- Nearly seven in 10 citizens (69%) say the Mozambican government has been “very effective” (26%) or “somewhat effective” (43%) in its efforts to address the problem of armed extremists in the country.
- More than half of Mozambicans express “some” (20%) or “a lot” (33%) of confidence in their government’s ability to help end the conflict in Cabo Delgado. More express confidence in SADC (62%) and Rwanda (61%) to help resolve the conflict.
- Citizens offer a variety of suggestions for the best strategy to address the ongoing conflict in Cabo Delgado, including seeking outside military support (27%), negotiating with the armed groups (22%), working with local leaders (19%), improving the economy and creating more jobs (15%), and providing better government services (7%).
- Similarly, views on what causes people to join extremist groups are varied, including poverty (25%), unemployment (13%), and being forced by the extremists (11%).

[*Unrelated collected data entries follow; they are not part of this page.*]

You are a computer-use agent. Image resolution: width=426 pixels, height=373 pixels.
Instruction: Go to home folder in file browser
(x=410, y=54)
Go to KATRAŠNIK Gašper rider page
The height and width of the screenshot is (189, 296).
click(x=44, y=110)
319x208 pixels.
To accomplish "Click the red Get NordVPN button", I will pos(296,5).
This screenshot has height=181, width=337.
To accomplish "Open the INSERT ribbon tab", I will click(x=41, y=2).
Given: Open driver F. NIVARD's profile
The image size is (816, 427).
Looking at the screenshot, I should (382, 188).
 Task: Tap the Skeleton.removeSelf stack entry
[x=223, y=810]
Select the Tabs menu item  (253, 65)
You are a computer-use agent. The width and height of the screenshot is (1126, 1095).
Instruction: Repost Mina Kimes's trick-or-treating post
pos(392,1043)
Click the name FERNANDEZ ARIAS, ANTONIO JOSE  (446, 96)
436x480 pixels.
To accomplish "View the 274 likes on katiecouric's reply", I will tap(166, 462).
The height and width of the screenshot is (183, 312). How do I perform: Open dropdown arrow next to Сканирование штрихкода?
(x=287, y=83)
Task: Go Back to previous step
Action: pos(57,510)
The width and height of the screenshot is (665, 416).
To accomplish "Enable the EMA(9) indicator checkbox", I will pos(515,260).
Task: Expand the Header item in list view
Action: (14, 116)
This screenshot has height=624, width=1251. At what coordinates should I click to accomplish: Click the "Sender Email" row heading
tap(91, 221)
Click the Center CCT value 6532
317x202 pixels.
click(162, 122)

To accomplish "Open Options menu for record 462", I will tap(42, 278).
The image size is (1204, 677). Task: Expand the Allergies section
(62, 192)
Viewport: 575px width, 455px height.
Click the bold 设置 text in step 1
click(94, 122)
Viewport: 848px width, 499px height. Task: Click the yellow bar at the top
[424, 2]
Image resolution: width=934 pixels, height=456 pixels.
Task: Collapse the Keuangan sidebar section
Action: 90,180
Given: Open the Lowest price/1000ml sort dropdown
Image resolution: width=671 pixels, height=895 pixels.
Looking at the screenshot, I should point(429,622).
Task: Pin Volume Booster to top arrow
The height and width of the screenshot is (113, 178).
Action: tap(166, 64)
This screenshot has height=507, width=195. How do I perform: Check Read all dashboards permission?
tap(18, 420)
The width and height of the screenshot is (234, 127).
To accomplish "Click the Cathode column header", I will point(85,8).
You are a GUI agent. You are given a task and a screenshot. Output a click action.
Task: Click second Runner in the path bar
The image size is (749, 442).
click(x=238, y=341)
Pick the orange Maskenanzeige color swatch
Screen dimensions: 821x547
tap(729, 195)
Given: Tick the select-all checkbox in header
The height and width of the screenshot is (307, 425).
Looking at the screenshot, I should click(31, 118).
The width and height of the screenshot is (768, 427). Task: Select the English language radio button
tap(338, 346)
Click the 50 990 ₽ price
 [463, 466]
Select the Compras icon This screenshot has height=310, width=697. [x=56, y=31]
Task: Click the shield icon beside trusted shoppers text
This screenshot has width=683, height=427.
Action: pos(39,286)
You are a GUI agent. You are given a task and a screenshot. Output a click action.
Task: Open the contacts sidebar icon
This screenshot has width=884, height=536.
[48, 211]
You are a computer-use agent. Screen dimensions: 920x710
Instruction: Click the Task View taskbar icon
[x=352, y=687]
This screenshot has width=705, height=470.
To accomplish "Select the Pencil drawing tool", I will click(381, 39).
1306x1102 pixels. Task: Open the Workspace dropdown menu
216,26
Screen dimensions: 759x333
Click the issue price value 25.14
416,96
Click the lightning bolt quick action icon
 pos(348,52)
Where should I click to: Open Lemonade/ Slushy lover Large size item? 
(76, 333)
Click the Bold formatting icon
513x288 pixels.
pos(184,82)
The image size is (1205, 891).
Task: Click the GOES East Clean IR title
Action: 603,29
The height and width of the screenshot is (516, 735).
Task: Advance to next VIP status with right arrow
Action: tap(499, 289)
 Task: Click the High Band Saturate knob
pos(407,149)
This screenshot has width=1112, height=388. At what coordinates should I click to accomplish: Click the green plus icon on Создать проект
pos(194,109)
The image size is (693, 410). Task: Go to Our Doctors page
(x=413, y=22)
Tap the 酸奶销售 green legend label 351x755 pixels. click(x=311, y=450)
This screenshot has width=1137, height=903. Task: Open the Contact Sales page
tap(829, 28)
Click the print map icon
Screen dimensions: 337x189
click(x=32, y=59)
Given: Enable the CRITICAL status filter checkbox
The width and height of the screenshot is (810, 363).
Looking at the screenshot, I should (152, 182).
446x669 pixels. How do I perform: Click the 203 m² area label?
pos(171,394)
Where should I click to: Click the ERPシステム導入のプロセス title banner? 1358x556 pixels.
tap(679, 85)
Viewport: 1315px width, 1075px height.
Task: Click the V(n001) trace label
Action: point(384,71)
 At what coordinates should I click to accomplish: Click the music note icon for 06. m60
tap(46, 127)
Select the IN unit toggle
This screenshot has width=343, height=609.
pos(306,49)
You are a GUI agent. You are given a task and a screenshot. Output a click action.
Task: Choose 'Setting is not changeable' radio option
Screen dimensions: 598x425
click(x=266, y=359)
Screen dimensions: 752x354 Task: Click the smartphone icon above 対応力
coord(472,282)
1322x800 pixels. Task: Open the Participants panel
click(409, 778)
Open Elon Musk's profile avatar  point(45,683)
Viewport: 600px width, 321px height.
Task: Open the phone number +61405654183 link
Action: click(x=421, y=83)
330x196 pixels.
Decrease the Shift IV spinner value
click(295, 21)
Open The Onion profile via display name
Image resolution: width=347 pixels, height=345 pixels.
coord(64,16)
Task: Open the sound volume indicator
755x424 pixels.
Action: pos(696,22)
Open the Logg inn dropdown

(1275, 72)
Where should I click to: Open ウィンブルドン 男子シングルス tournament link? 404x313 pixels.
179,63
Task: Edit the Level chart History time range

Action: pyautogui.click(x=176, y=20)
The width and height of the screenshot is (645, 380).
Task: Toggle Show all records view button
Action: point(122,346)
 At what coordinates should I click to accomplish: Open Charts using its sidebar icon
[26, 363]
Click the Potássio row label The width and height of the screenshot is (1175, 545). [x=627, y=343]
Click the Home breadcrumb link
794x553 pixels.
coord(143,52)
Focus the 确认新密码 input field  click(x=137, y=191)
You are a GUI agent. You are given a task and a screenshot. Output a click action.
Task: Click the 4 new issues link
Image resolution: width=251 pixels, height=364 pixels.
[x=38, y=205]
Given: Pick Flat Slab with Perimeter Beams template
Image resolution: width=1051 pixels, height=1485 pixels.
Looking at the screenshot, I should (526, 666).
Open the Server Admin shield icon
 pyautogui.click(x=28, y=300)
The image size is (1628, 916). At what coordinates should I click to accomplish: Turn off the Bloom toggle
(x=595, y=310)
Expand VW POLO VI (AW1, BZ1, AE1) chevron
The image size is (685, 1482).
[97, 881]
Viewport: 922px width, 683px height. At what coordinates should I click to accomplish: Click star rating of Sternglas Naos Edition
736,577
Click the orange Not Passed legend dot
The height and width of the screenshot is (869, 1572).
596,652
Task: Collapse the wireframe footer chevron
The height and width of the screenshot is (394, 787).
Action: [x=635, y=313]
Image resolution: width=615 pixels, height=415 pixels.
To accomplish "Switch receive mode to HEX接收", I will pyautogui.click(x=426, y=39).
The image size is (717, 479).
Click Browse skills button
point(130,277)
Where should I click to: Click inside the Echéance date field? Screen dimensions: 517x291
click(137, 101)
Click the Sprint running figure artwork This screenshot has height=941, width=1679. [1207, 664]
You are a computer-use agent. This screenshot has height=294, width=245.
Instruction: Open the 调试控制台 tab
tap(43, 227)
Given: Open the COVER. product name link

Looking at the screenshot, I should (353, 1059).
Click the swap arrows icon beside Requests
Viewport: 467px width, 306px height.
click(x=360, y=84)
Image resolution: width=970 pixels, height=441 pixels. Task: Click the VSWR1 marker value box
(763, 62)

- About three in 10 Mozambicans think that Islamic groups (37%), local people (32%), and foreign governments (32%) are involved in supporting and assisting the extremist groups that have launched attacks and kidnappings in Mozambique, while about one-quarter believe that political parties (27%) and private companies (23%) are involved.
A majority of Mozambicans believe that the government has been at least somewhat effective in its efforts to address the problem of armed extremism in the country, the latest Afrobarometer survey shows.
But while a slim majority express confidence in the government’s ability to resolve the conflict, more think Rwanda and the Southern African Development Community (SADC) could make a difference.
Citizens’ views vary widely on who supports extremist groups, why people join such groups, and what would be the best strategy for addressing the conflict.
Since the beginning of armed conflict in the Cabo Delgado province in 2017, the government has responded with the national army as well as diplomatic efforts to secure international support, including interventions by SADC and the Rwandan military.